Source extract:

※ ※ ※

When I was five years old, in Kindergarten I had a best friend named Yonnie. She and I were inseparable on the playground, sat next to each other for activities and chose each other as partners on field trips. I loved her so much. We always had so much fun!
Then one day my father came to pick me up from school (usually it was my mother). As I got into the passenger side of the car I noticed my daddy had an open beer container between his legs. The moment I was in he started yelling at me. He seemed so angry and full of hate when he screamed at me: Who’s the little ni**gger?
I was overcome with fear. I had no idea why my daddy was so mad or what he was even talking about, until he continued and said: “The little ni**er I just watched you wallowing with all over the playground!” Taken aback, I answered him with a question: “Yonnie?” Did he mean my friend Yonnie…..the little black girl that was my best friend in the whole wide world?
See, my father was the Grand Dragon of the N.C. Ku Klux Klan, except I didn’t find it out until that moment…or soon afterwards when the alcohol fueled weekend parties started up in my family home. My mother stood idly by, complicit as my father joined a racist organization as a
“leader” of sorts. As Grand Dragon, recruitment and initiation of new members was his primary responsibility to the organization. But he didn’t draw the line at recruiting and initiating. He took things a violent step forward and began loading my mother and I up into the family car to go
terrorize our county.

※ ※ ※

Data:
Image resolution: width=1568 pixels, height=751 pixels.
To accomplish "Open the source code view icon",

※ ※ ※

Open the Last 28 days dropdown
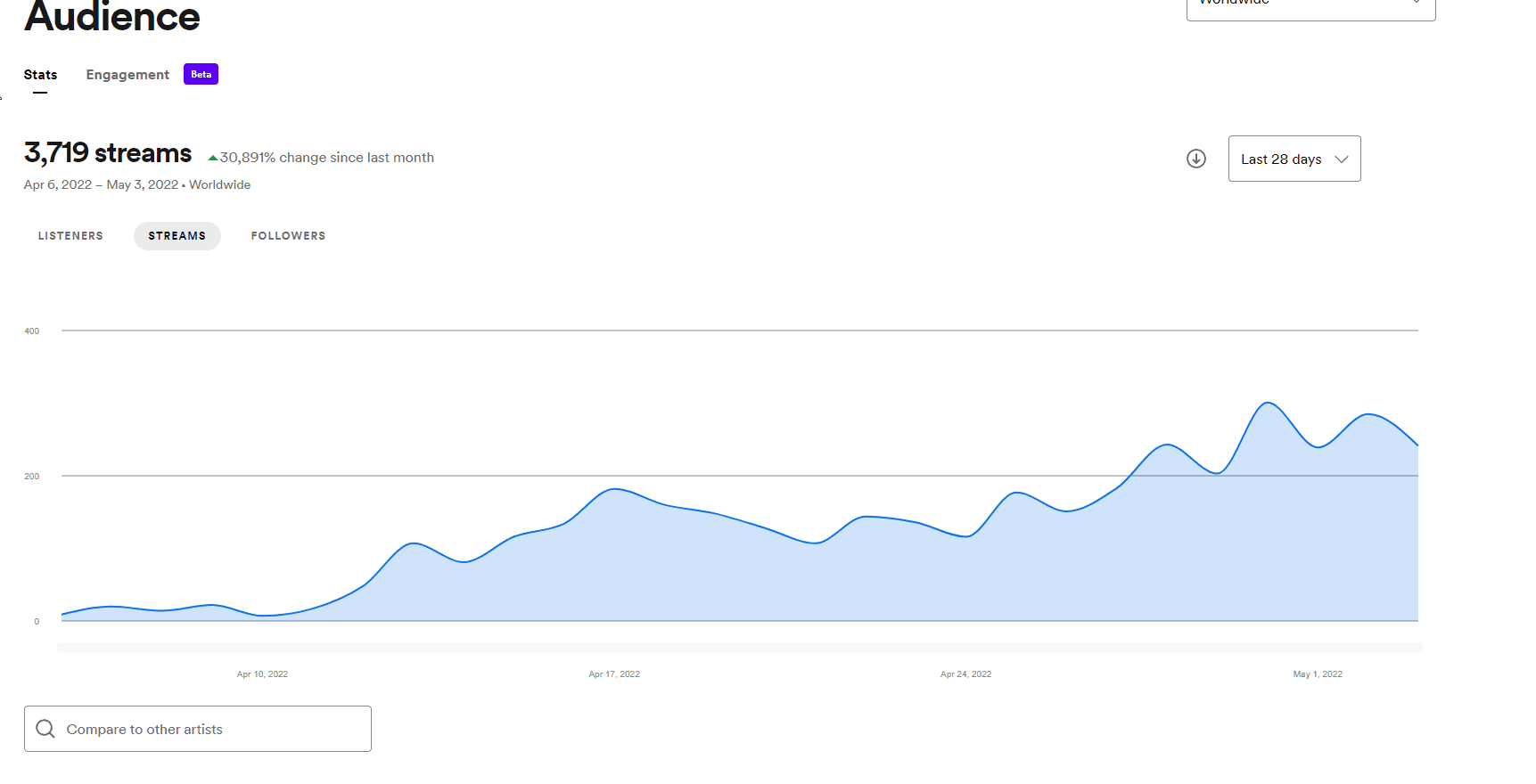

※ ※ ※

Your tasks:
(a) Reproduce the passage of the childhood memoir that begins with the words "Then one day" and ends after "whole wide world?".
(b) Continue the childhood memoir from its final sentence onward.

Expected responses:
(a)
Then one day my father came to pick me up from school (usually it was my mother). As I got into the passenger side of the car I noticed my daddy had an open beer container between his legs. The moment I was in he started yelling at me. He seemed so angry and full of hate when he screamed at me: Who’s the little ni**gger?
I was overcome with fear. I had no idea why my daddy was so mad or what he was even talking about, until he continued and said: “The little ni**er I just watched you wallowing with all over the playground!” Taken aback, I answered him with a question: “Yonnie?” Did he mean my friend Yonnie…..the little black girl that was my best friend in the whole wide world?

(b)
Once when I was six years old, my father told me to lay down in the back floorboard, while instructing my mother to take the wheel. Then the next thing I heard was a barrage of gunfire. I looked up overcome with both fear and curiosity as I witnessed my father shooting up a car
parked in front of someone’s house. I saw cross burnings, initiations and oath takings. I saw alcoholism destroy my father and my father destroy our family.
I grew up to be a teenage girl filled with rage and hate, but not the kind my father tried to teach me. The traumas I had incurred in childhood, were followed by rape in early adolescence by a 44-year-old man. Abandoned by my mother at age fourteen, I had been left in the clutches of a pedophile. By sixteen I was so filled with pain, anxiety and depression that I acted out of rebellion to pretty much life in general and by age nineteen I found myself in prison.
That’s the beginning of when and where life changed. I was an adult now. I did not want to repeat the vicious cycle of dysfunction that ran so deep through my family. Gradually life tookme further and further away from that horrible upbringing and I truly broke free when I became amother myself. Becoming a mother is what saved me most, in that I had another human being to take care of and think about the well-being of while going forward in life. This was good for me, as I got to experience unconditional love for the very first time, as a mother. My only parenting skill: vowing never to do any of the horrible things I saw my parents do.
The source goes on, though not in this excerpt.